About Brian

Early Life
Brian Jacques (pronounced 'jakes') was born in Liverpool, England on June 15th, 1939. Along with forty percent of the population of Liverpool, his ancestral roots are in Ireland, County Cork to be exact.

Brian grew up in the area around the Liverpool docks, where he attended St. John's School, an inner city school featuring a playground on its roof. At the age of ten, his very first day at St. John's foreshadowed his future career as an author; given an assignment to write a story about animals, he wrote a short story about a bird who cleaned a crocodile's teeth. Brian's teacher could not, and would not believe that a ten year old could write so well. When young Brian refused to falsely say that he had copied the story, he was caned as "a liar". He had always loved to write, but it was only then that he realized he had a talent for it.
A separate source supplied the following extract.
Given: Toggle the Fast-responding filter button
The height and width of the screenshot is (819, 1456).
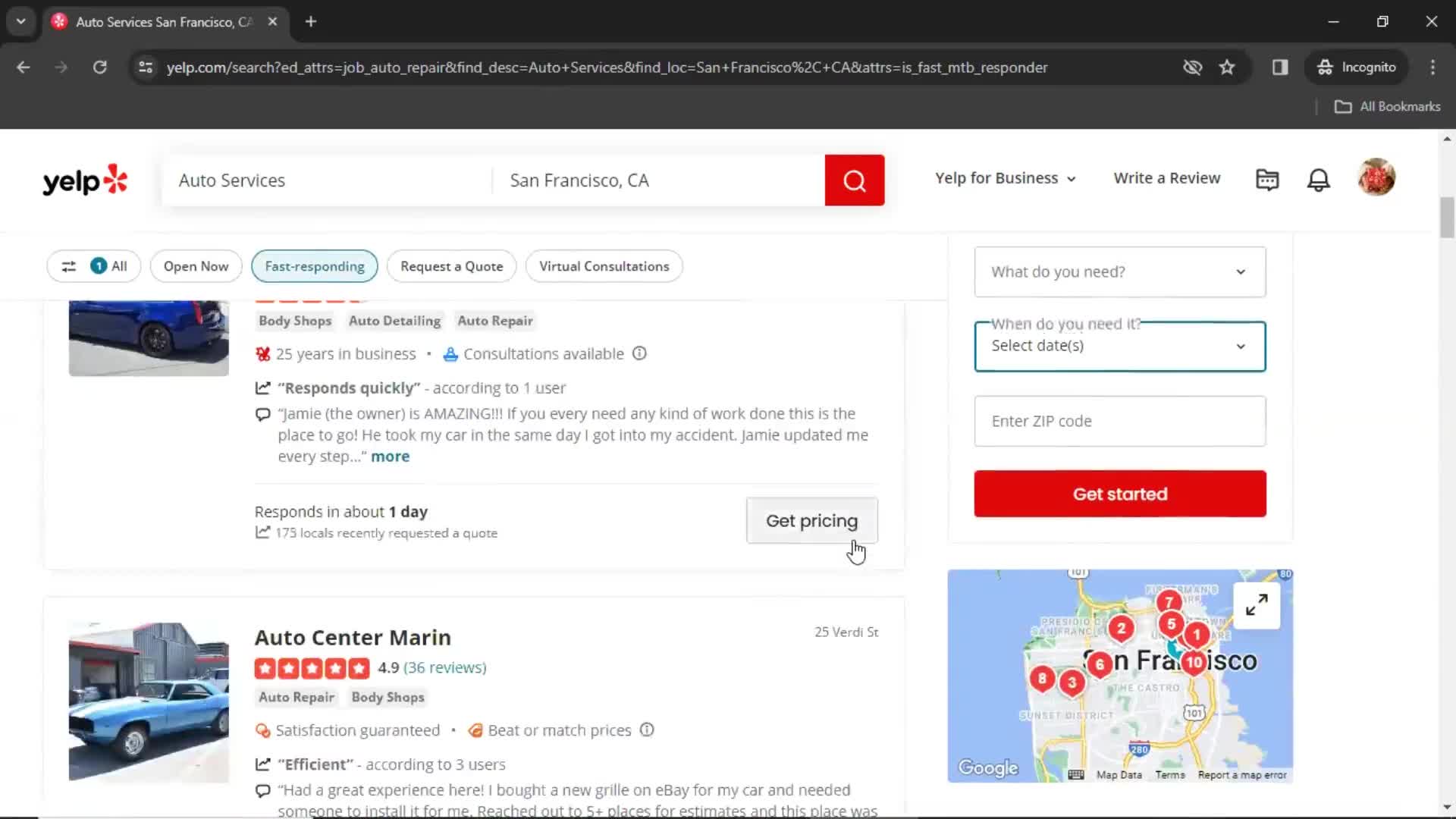Looking at the screenshot, I should (314, 265).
"My favourite teacher was Mr. Austin Thomas. He looked like Lee Marvin. Big Man. A Captain in World War II. He came to school on a big push bike with the haversack on back. He was a man's man. Always fair. I was fourteen at the time when Mr. Thomas introduced the class to poetry and Greek literature. It was because of him, I saved seven shillings and sixpence to buy The Iliad and The Odyssey at this dusty used book shop. "
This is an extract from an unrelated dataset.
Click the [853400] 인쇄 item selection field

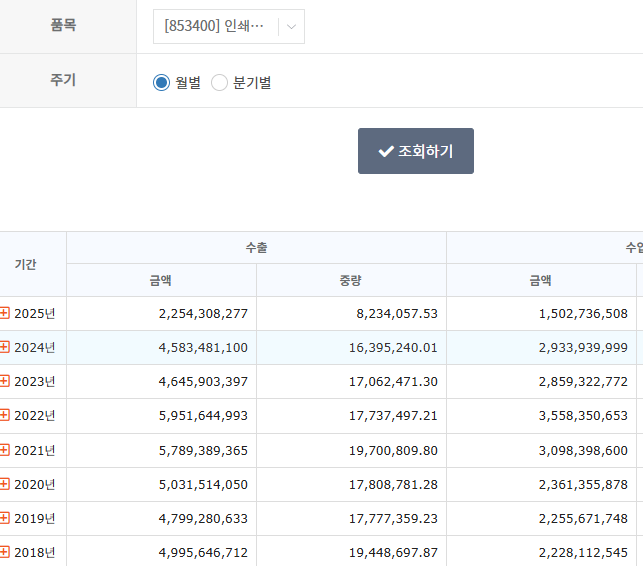pyautogui.click(x=214, y=27)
Brian's interest in poetry soon extended to Wordsworth, Tennyson, and Goldsmith. Also at an early age, Brian explored adventure stories by authors such as

Daniel Defoe
Sir Henry Rider Haggard
Arthur Conan Doyle
Sir Thomas Malory
Robert Michael Ballantyne
Robert Louis Stevenson
Edgar Rice Burroughs
Kenneth Grahame

It was also at St. John's that Brian met Alan Durband, an English teacher who would more than thirty years later forever change his life. Alan Durband also taught English to two Beatles, Paul McCartney and George Harrison.
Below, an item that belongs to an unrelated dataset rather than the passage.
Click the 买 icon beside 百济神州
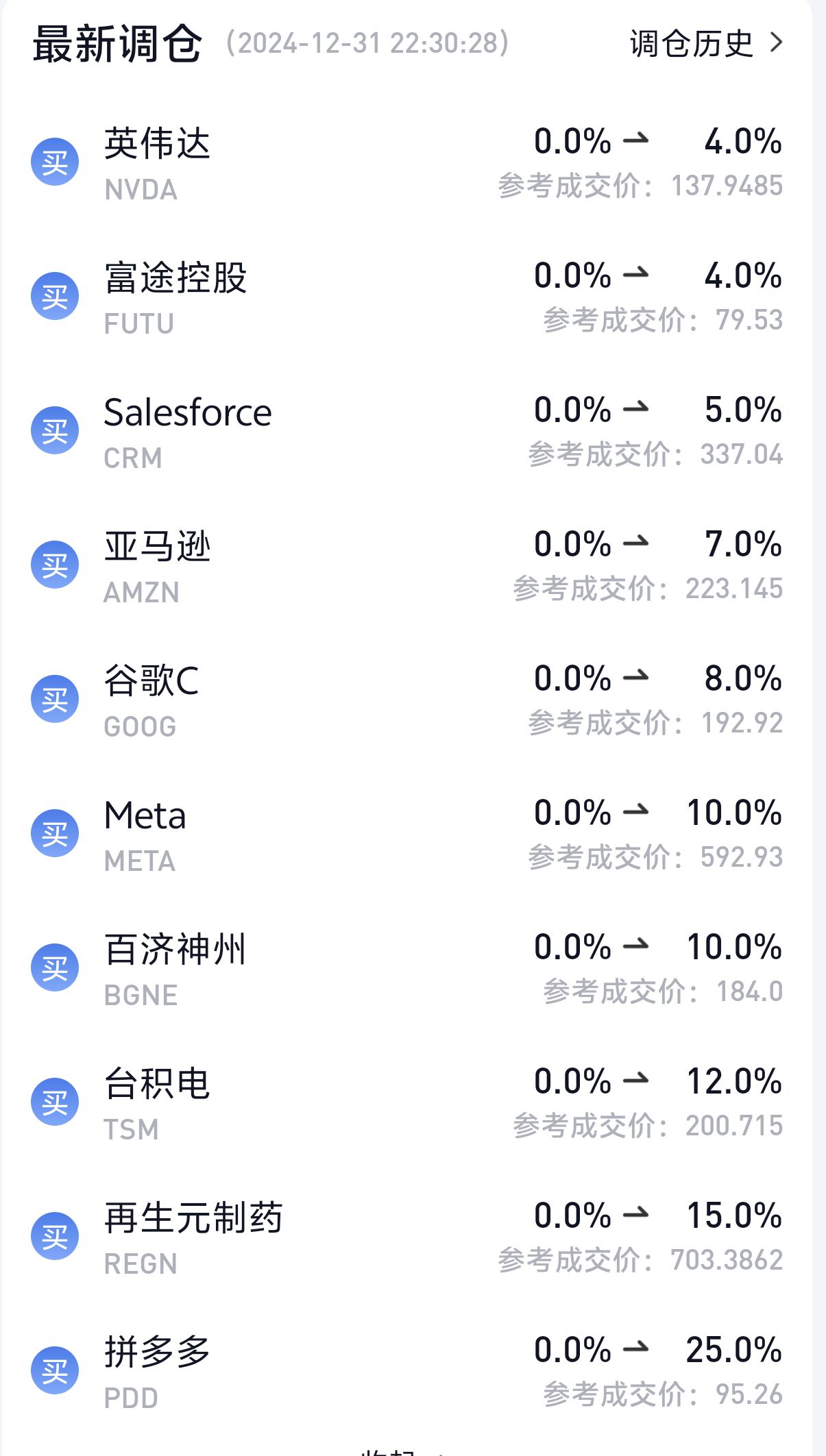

After Brian finished school at fifteen, he set out to find adventure as a merchant seaman. He travelled to many far away ports, including New York, Valparaiso, San Francisco, and Yokohama. Tiring of the lonely life of a sailor, he returned to Liverpool where he worked as a railway fireman, a longshoreman, a long-distance truck driver, a bus driver, a boxer, a bobby (Police Constable 216D), a postmaster, and a stand-up comic.

During the sixties, when The Beatles put the world spotlight on Liverpool, he and six others including his two brothers, formed a folksinging group known as The Liverpool Fishermen. Both his brothers emigrated to New Zealand. His older brother, Tony, a carpenter, lived there with his children and grandchildren, until 1998 when he passed away. His younger brother, Jimmy, returned to Britain after twelve years. Jimmy is married to Sandra, and has twin sons, Paul and Sean.

Brian has written both poetry and music, but he began his writing career in earnest as a playwright. His three stage plays "Brown Bitter", "Wet Nellies", and "Scouse" have been performed at the Everyman Theatre. 'Scouse' is a slang term for someone from Liverpool, named after the cheap, nearly meatless stew that is a staple in the traditional Liverpool working man's diet.


The Start of Redwall

Brian wrote Redwall for the children at the Royal Wavertree School for the Blind in Liverpool, where as a truck driver, he delivered milk. Because of the nature of his first audience, he made his style of writing as descriptive as possible, painting pictures with words so that the schoolchildren could see them in their imaginations. He remained a patron of the school until his death.

Jacques' writing gained acclaim when his childhood English teacher, Alan Durband, read Redwall, and showed it to a publisher without telling Brian. This event led to a contract for the first five books in the Redwall series, and a dedication to Alan in the front of several Redwall books.



Brian Jacques
Brian lived in Liverpool, where his two grown sons, Marc, a carpenter and bricklayer, and David, a professor of Art and a muralist, still reside. David Jacques' work can be seen in Children's hospitals, soccer stadiums, and trade union offices as far away as Germany, Mexico, and Chile (not to mention Brian's photo featured in most of his books).

Brian also ran a weekly radio show on BBC Radio Merseyside, until October 2006, where he shared his comedy and wit, and played his favourites from the world of opera - he was a veritable expert on The Three Tenors.

When he was wasn't writing, Brian enjoyed walking his dog 'Teddy', a white West Highland Terrier, and completing crossword puzzles. When he found time he read the works of Mario Puzo, Damon Runyon, Richard Condon, Larry McMurty, and P.G. Wodehouse. He was also known to cook an impressive version of his favourite dish, spaghetti and meatballs.

Sadly, Brian passed away on the 5th February 2011.